Чем взрослее становилась Ирэн, тем больше она понимала, что ее отец – странный человек. Соученицы, обсуждая мужчин, рассказывали о пожилых джентльменах, время от времени пристающих к ним на улице с недвусмысленными намеками. Девушки обзывали этих мужчин «старыми извращенцами» и смеялись над ними. Но вот только эти джентльмены не были их отцами.
Ей было невыносимо тяжело видеть вожделение в глазах мистера Вулфа. Ирэн любила отца, но понимала, что его отношение к ней с каждым годом становится все более ненормальным. Он покупал ей домашние платья с чрезмерно большим вырезом на груди, подкладывал в стол журналы, в которых со всеми подробностями описывались запретные связи: брат и сестра, мать и сын, но больше всего было историй про отца и дочь.
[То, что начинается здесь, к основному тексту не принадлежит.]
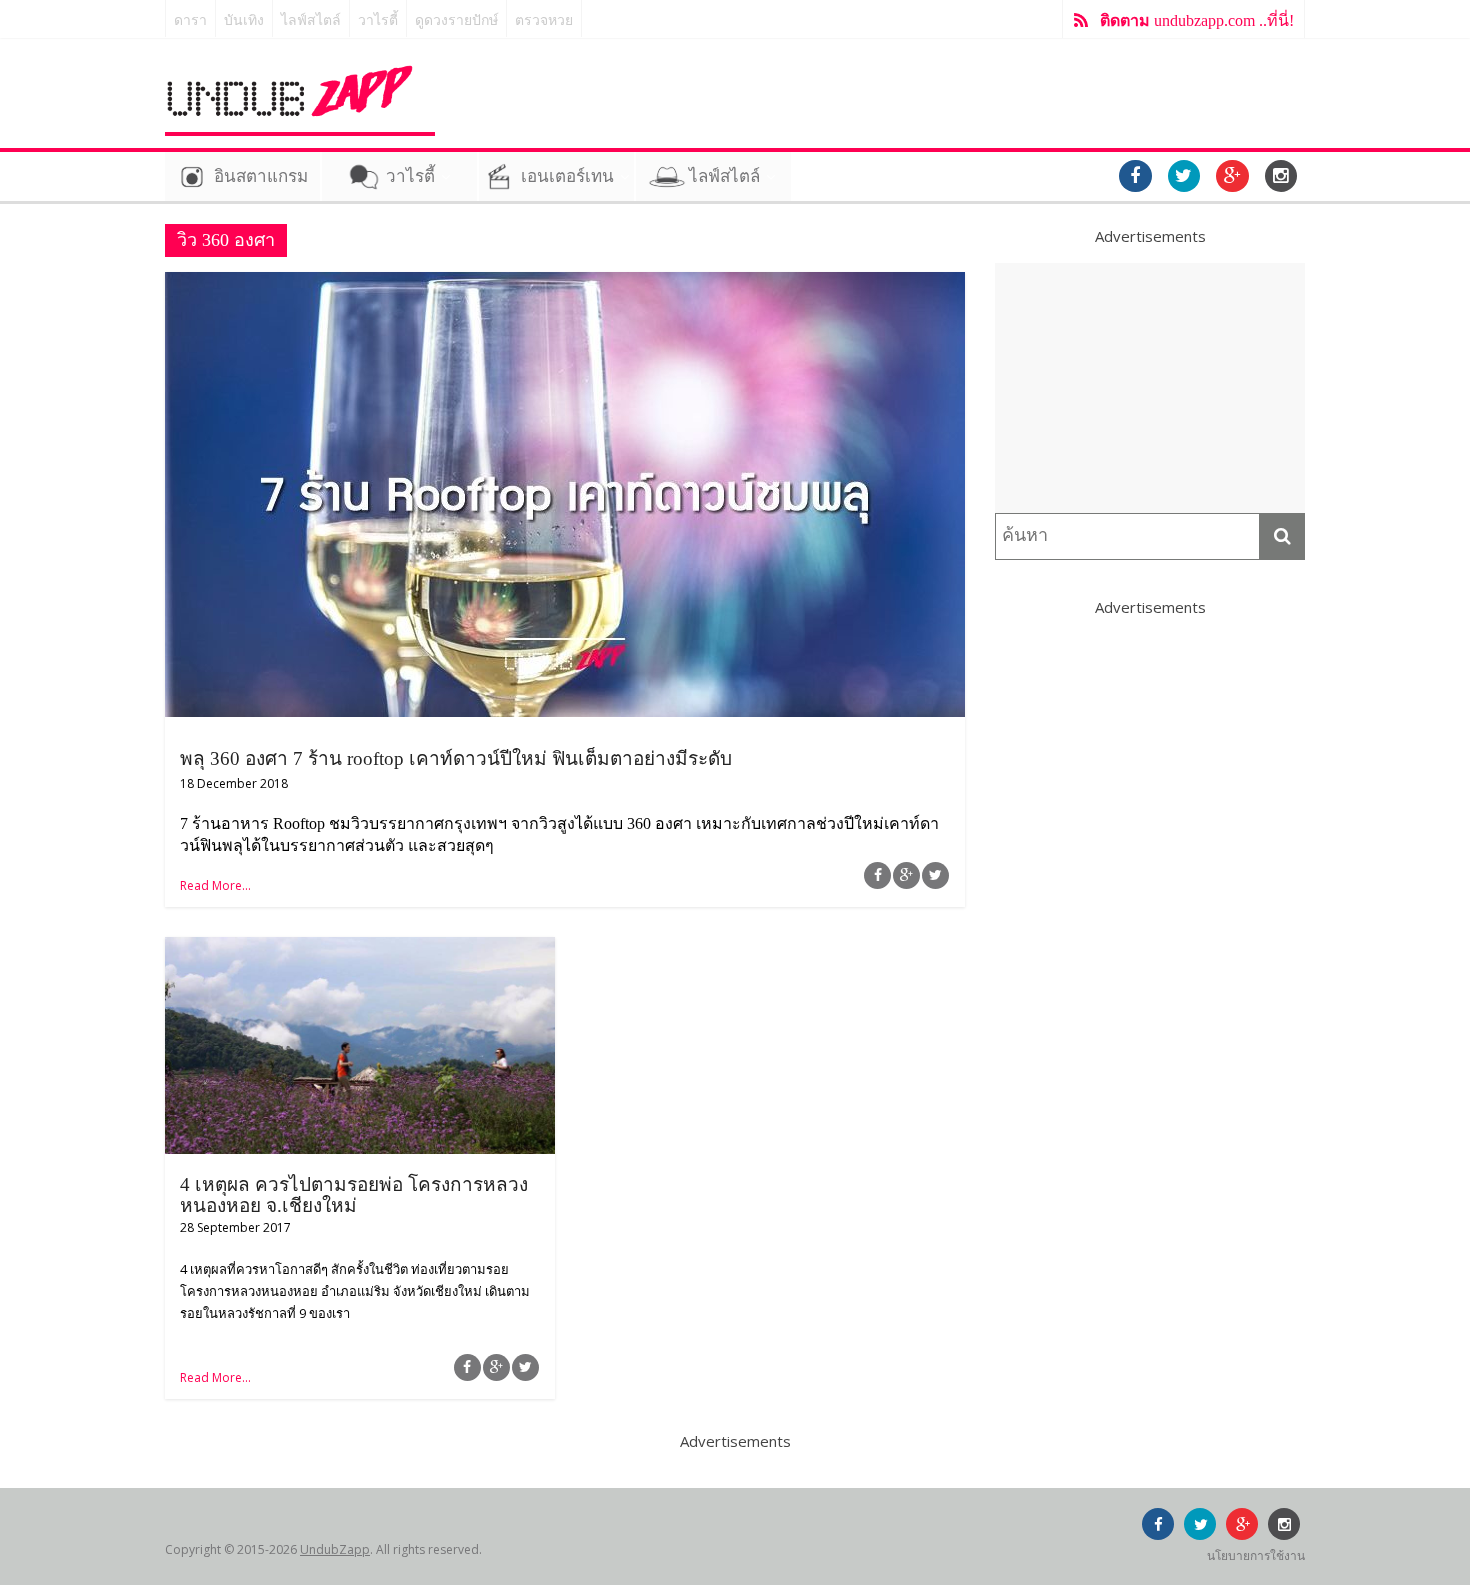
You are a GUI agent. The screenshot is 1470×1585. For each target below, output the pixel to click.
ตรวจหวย (544, 20)
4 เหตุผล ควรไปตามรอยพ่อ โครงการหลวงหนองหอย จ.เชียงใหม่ (354, 1195)
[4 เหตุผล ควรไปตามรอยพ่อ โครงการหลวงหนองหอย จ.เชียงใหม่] (360, 949)
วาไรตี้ (378, 20)
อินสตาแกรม (261, 176)
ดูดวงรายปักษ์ (456, 20)
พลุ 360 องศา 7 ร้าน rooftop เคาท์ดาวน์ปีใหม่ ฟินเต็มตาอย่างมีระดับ (456, 758)
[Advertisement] (1150, 388)
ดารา (190, 20)
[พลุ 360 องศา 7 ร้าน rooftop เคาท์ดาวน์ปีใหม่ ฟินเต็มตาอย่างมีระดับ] (565, 284)
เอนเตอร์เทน (567, 176)
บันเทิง (244, 20)
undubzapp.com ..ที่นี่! (1197, 20)
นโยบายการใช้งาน (1256, 1555)
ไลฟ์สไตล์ (311, 20)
Подруг у Ирэн не было, и единственной по-настоящему подлинной страстью, которой она отдавала всю душу, была фантазия. Девочка с детства отличалась бурным воображением. Идя по улице, она представляла себя в причудливом и пугающем мире. Мире, в котором красивая булочница средних лет – это ведьма, похищающая маленьких детей, чтобы выпивать из них кровь и становиться моложе. Зеленщик, везущий на тачке кочаны капусты, вез головы казненных бунтовщиков, а стоящий на углу констебль был тайным шпионом короля.
Чувствуя, что фантазии могут поглотить ее разум, заменив собою реальный мир, Ирэн мучительно искала выход, и нашла его в сочинении рассказов. По вечерам, когда отец, поужинав бобовой похлебкой, ложился спать, девушка доставала тетрадь и начинала писать. Героями ее рассказов были злобные карлики, вампиры, демоны и даже сама Смерть.
Девушка начала часто бывать в Лондонской национальной библиотеке. Однажды в отделе французской поэзии проходил конкурс чтецов. Ценители изящной словесности декламировали свои любимые произведения. Ирэн была заворожена стихами декадентов. Во многом они оказались созвучны ее мыслям, а кладбищенский холод одинаково веял и от виршей Гюстава Моро и от ее рассказов.
Между тем, отец начал становиться все более назойливым. Он подсаживался к дочери, расспрашивал, что она пишет. Интересовался, прочла ли она его журналы. Когда Ирэн ответила, что ей не понравились истории о противоестественных связах, он очень огорчился. Вскочил, заходил по комнате, начал говорить о том, что нет ничего предосудительного в плотских отношениях отца и дочери.